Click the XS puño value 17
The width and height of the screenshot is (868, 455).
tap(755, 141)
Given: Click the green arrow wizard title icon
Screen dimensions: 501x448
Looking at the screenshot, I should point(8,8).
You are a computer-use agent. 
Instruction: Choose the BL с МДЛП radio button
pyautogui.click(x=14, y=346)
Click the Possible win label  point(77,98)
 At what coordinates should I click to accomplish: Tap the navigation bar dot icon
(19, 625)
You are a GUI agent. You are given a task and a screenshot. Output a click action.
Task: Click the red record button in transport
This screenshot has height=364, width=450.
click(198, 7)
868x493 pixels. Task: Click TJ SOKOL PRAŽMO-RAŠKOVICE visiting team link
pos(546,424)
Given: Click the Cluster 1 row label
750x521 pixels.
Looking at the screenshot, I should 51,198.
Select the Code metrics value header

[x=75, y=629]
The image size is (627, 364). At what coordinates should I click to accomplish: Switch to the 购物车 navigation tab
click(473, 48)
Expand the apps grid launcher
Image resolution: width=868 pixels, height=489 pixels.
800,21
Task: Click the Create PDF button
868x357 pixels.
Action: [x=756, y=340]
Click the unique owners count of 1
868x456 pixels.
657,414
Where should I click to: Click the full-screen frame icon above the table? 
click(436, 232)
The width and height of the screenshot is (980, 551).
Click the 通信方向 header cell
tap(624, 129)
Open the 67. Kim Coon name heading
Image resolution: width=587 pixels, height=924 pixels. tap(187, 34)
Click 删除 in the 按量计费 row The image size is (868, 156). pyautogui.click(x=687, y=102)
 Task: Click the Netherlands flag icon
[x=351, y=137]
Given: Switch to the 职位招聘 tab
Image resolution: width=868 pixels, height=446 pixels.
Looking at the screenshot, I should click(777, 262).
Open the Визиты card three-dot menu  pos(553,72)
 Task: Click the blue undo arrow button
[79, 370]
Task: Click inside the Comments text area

EXERCISE DESCRIPTION
In the entries above, please find the line with "Where should I" and the line with "Open the Визиты", then write out exactly those two lines and every line between them, and nothing more.

ANSWER BOX
Where should I click to: Click the full-screen frame icon above the table? 
click(436, 232)
The width and height of the screenshot is (980, 551).
Click the 通信方向 header cell
tap(624, 129)
Open the 67. Kim Coon name heading
Image resolution: width=587 pixels, height=924 pixels. tap(187, 34)
Click 删除 in the 按量计费 row The image size is (868, 156). pyautogui.click(x=687, y=102)
 Task: Click the Netherlands flag icon
[x=351, y=137]
Given: Switch to the 职位招聘 tab
Image resolution: width=868 pixels, height=446 pixels.
Looking at the screenshot, I should click(777, 262).
Open the Визиты card three-dot menu  pos(553,72)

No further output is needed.